We have for some time been concerned about the odds of a GM bankruptcy. While bankruptcy in theory offers some compelling advantages, GM is so large that only certain operations could be hived off. The thought, as with a traditional Chapter 11, is to skinny up the company and a have a new sleeker version emerge from the bankruptcy process.
The problem is that no automaker has ever done that. And that is why the Obama Administration is applying exceptional pressure to have things go its way with GM and Chrysler. I’m not entirely sympathetic, given my belief in due process and the complete inattention to what it will take for GM to be viable (how can you devote your energies to deal and political machinations without understanding what it will take for the company to be operate successfully?

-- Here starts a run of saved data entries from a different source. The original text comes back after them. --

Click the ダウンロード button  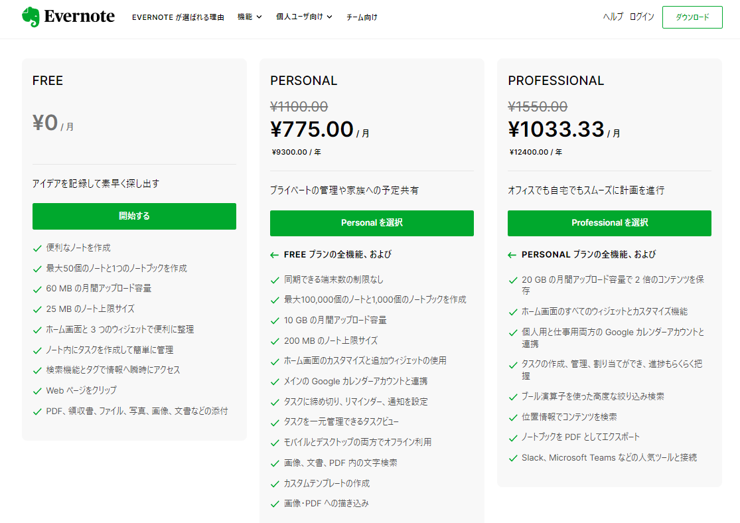(692, 17)
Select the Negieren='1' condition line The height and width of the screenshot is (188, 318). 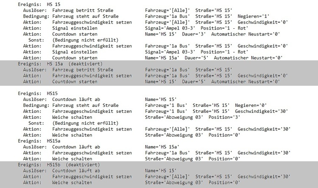(146, 16)
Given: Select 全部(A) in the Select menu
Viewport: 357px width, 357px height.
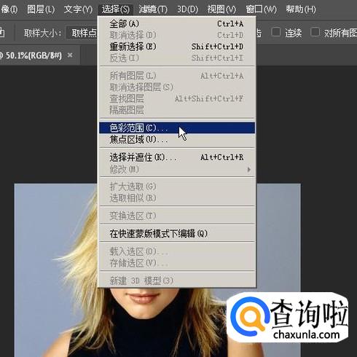Looking at the screenshot, I should tap(177, 24).
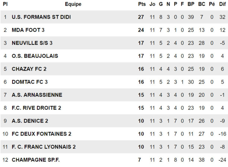Image resolution: width=228 pixels, height=167 pixels.
Task: Click the BP column header
Action: [191, 4]
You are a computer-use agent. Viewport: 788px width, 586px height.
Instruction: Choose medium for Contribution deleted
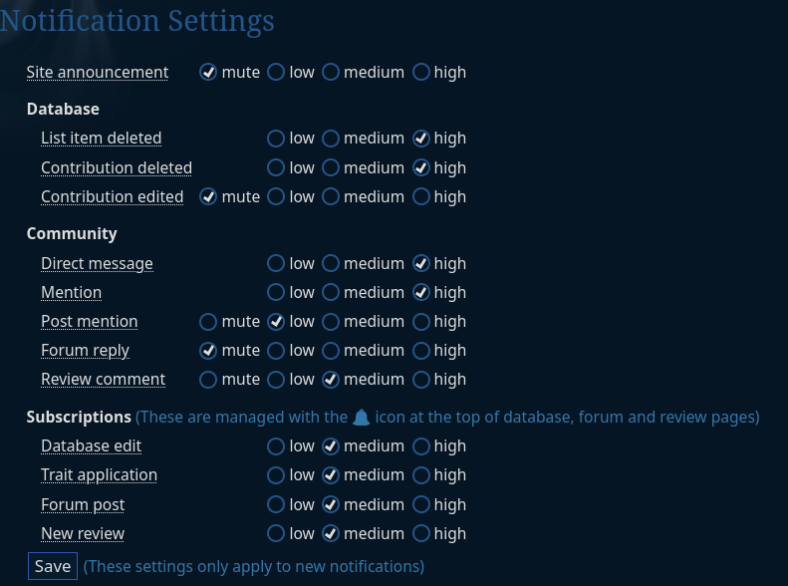point(331,167)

And before you pooh-pooh that idea. the idea that GM makes crappy cars is not exactly accurate. Buick scored at the top of JD Power surveys last year. And the wee fact that Japanese cars, even ones assembled here, have a fair amount of Japanese content at what was until recently depressed currency prices is another wee subsidy typically ignored. GM has way too much capacity, granted, but that does not mean the whole operation is a goner. But you still need to have a picture of the end game and work back from that). Chrysler as a situation with many fewer moving parts is more amenable to pushing and prodding than GM is.
The current state of play is that the bondholders appear certain to have rejected an out-of-court restructuring, so a filing is unavoidable. The risk is that the government’s plan to arrange a 363 sale will be blocked, and GM will have to go through a normal Chapter 11 process. Given the enormous complexity of the task, it would take close to two years, according to an extensive analysis in The Deal. So let us be clear, the problem is not a bankruptcy filing per se, it is that if the fast track fails, it becomes a very protracted bankruptcy. And that two years could prove to be optimistic if the 363 gambit fails.

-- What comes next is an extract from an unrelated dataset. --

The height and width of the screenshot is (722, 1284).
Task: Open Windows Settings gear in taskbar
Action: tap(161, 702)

A process that long has other implications. First, the longer things play out, the greater the odds that customers get cold feet and sales fall below projected levels. That will require Uncle Sam to provide more in the way of financing, and will also damage GM suppliers, who are already on the ropes. If sales fall far enough, GM may no longer look viable and may go into Chapter 7, a liquidation. That would produce huge job losses.
The analogy here is Million Dollar Murray. As told by Malcolm Gladwell, Murray was a homeless alcoholic:
Murray Barr was a bear of a man, an ex-marine, six feet tall and heavyset, and when he fell down—which he did nearly every day—it could take two or three grown men to pick him up….He was missing most of his teeth. He had a wonderful smile. People loved Murray….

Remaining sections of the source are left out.